Stored data
┌────────

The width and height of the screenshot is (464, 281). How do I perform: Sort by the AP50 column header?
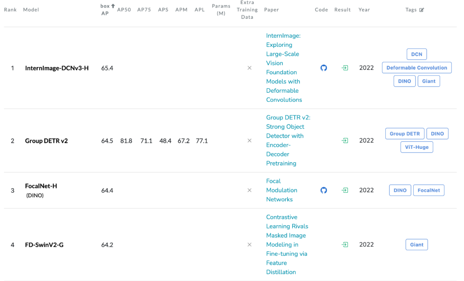124,9
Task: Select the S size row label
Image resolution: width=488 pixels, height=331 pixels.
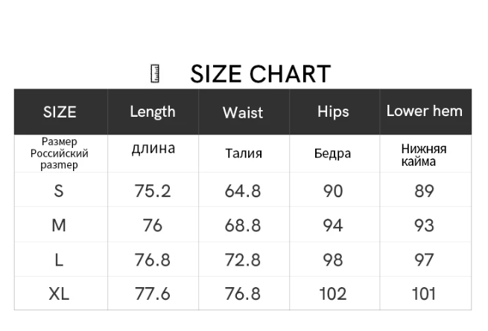Action: (59, 191)
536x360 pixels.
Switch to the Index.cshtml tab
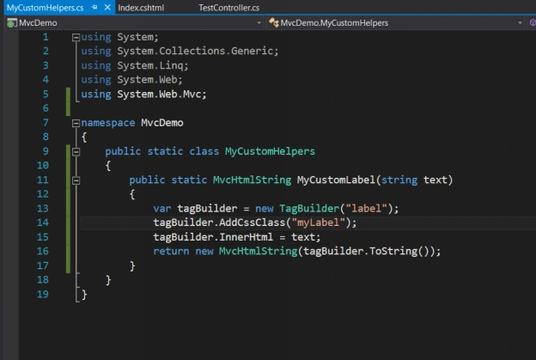[141, 8]
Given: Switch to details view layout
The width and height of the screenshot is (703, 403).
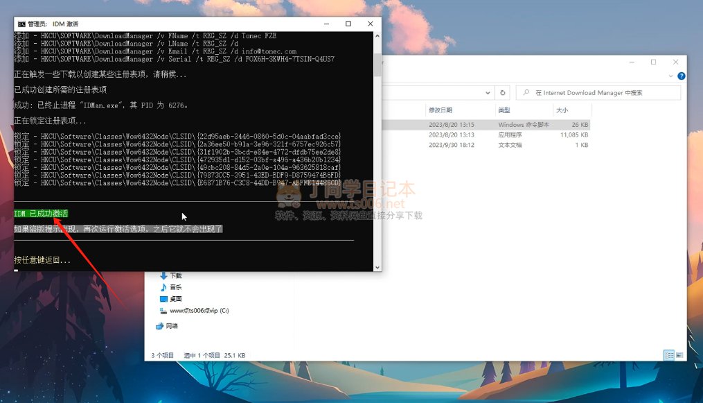Looking at the screenshot, I should pos(669,355).
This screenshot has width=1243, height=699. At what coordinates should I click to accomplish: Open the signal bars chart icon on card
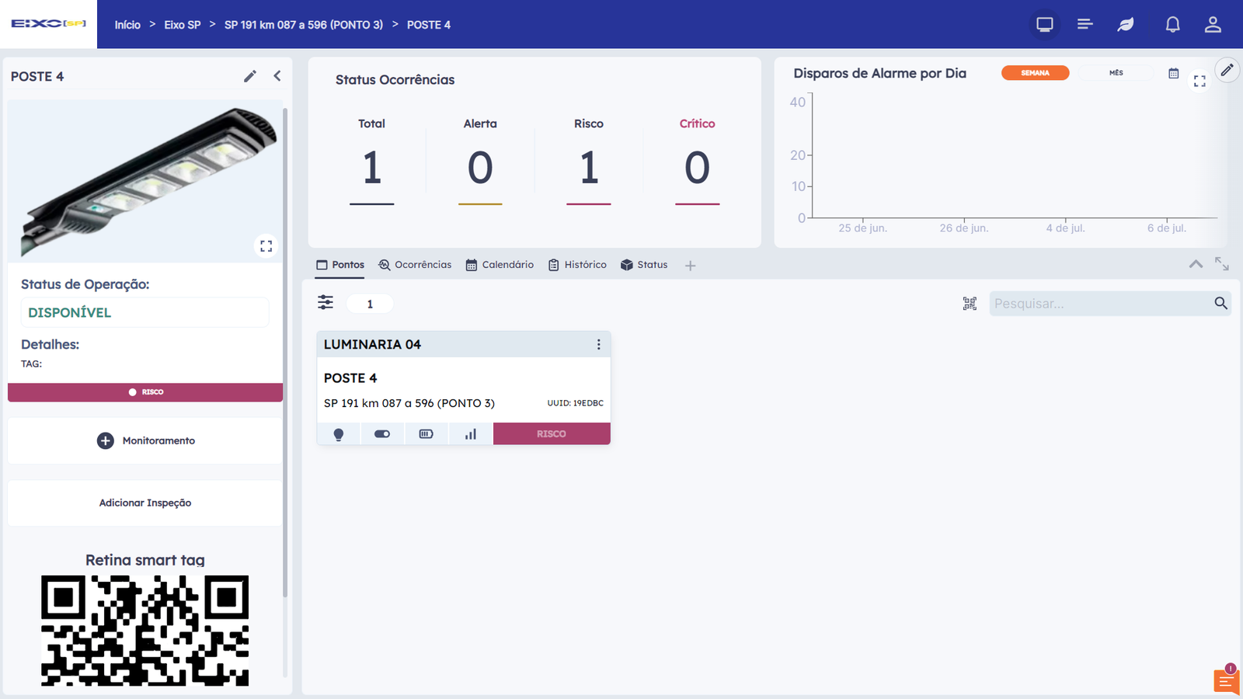click(x=470, y=434)
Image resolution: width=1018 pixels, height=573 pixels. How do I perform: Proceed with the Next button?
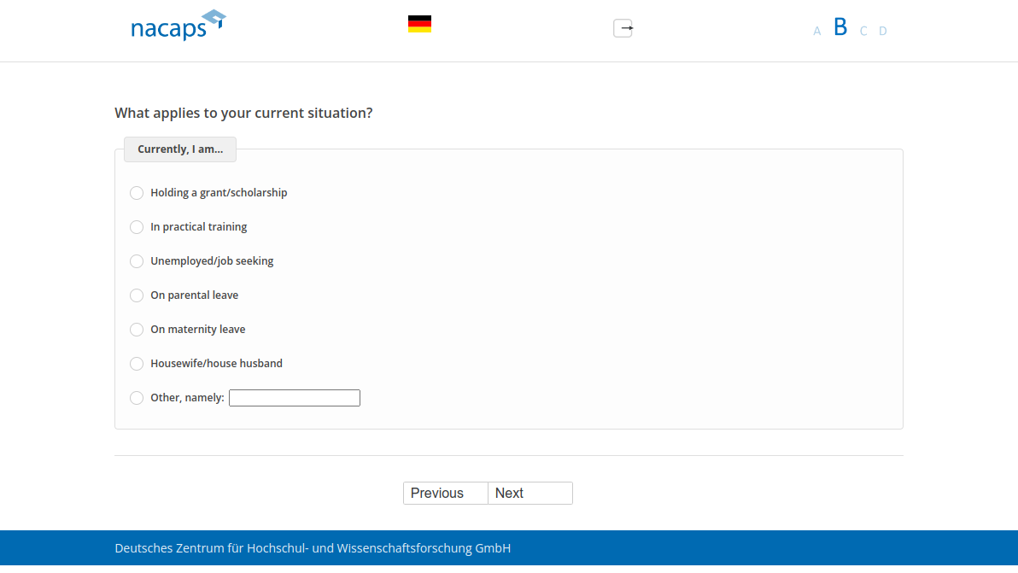point(529,494)
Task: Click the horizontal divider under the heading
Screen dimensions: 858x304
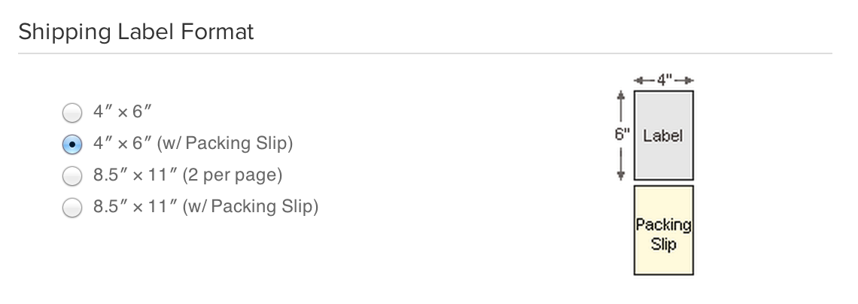Action: pos(425,53)
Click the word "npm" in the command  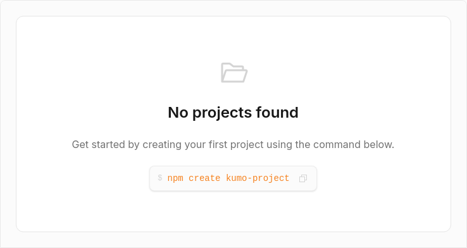pos(175,178)
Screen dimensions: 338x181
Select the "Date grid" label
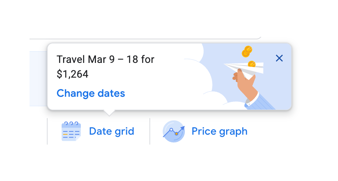111,131
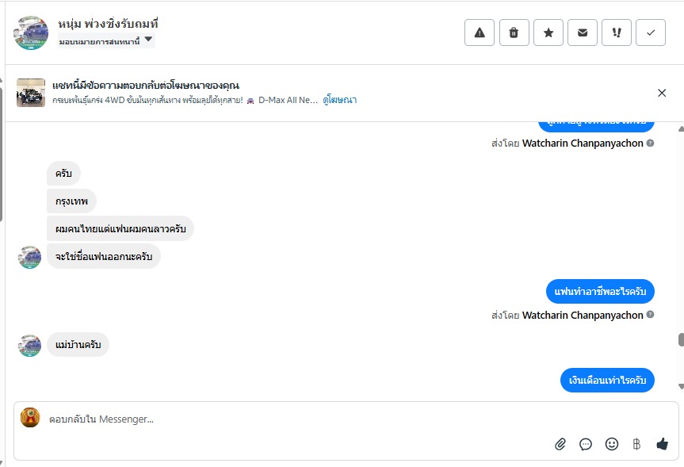Screen dimensions: 684x467
Task: Send a thumbs-up like
Action: [662, 444]
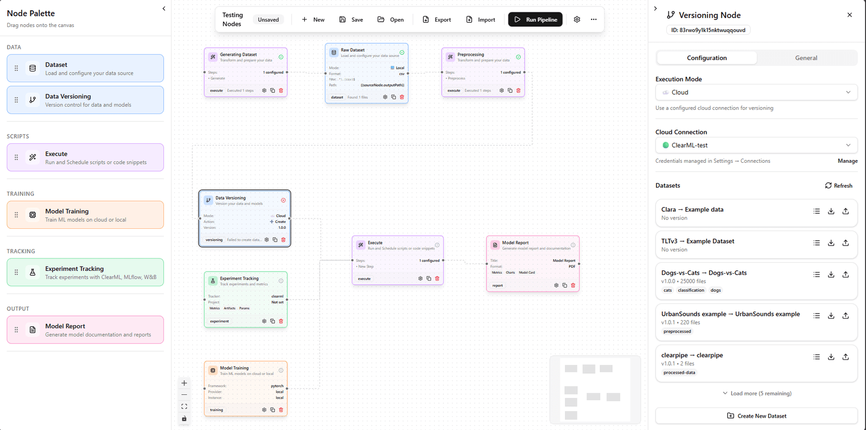Duplicate the Preprocessing node with copy icon
Image resolution: width=866 pixels, height=430 pixels.
510,91
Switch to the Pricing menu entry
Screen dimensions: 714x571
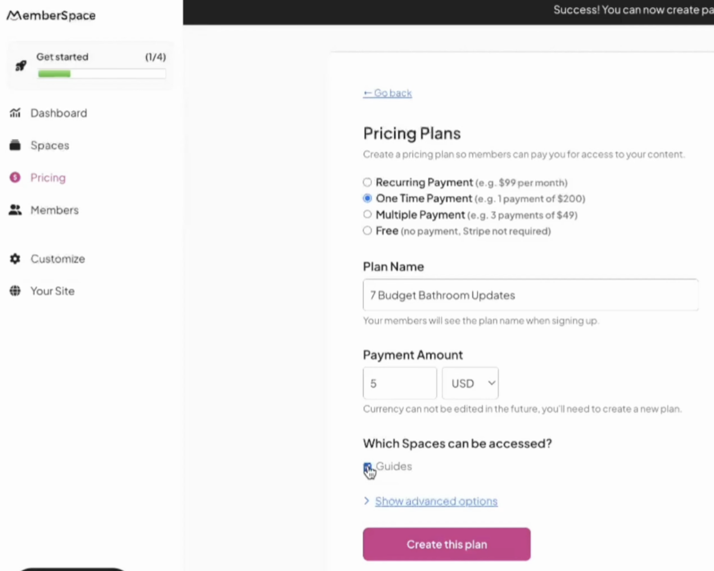[47, 177]
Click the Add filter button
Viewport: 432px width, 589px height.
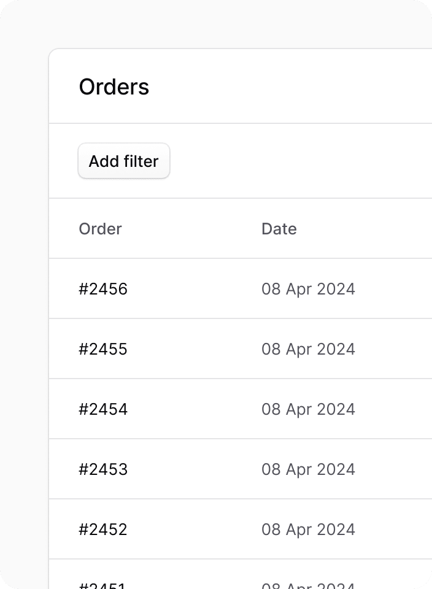coord(123,161)
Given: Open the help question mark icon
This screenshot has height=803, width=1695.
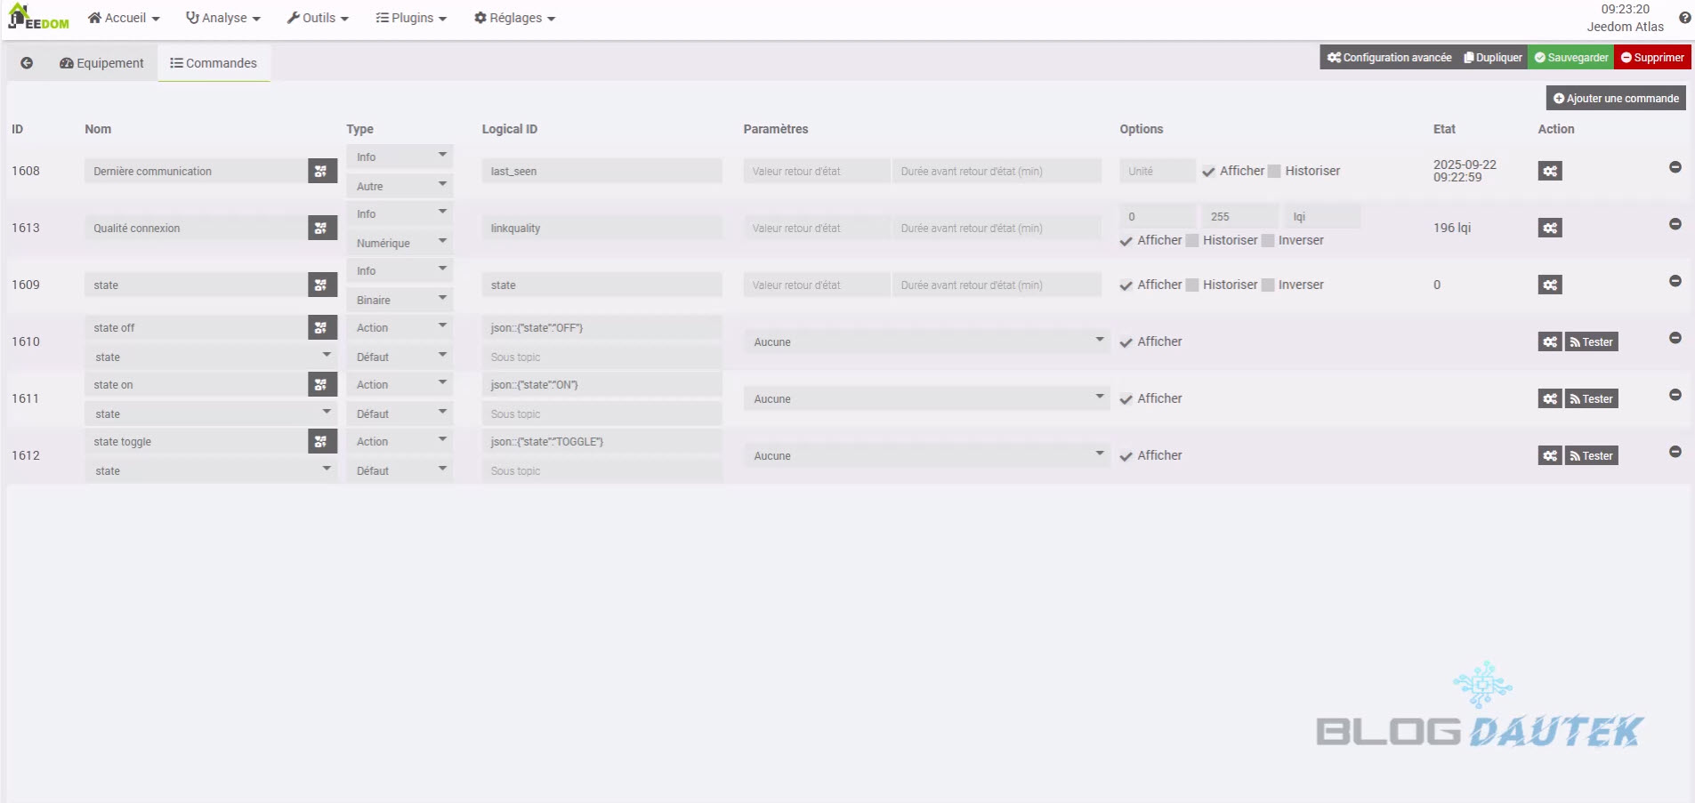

└────────

_Directions:_ Your task is to reproduce the entries above word for word, from the first line through the line with "Given: Switch to details view layout", and please leave out any pictures.

_Reply to the task:_
The width and height of the screenshot is (464, 281). How do I perform: Sort by the AP50 column header?
124,9
Task: Select the S size row label
Image resolution: width=488 pixels, height=331 pixels.
Action: (59, 191)
536x360 pixels.
Switch to the Index.cshtml tab
[141, 8]
Given: Switch to details view layout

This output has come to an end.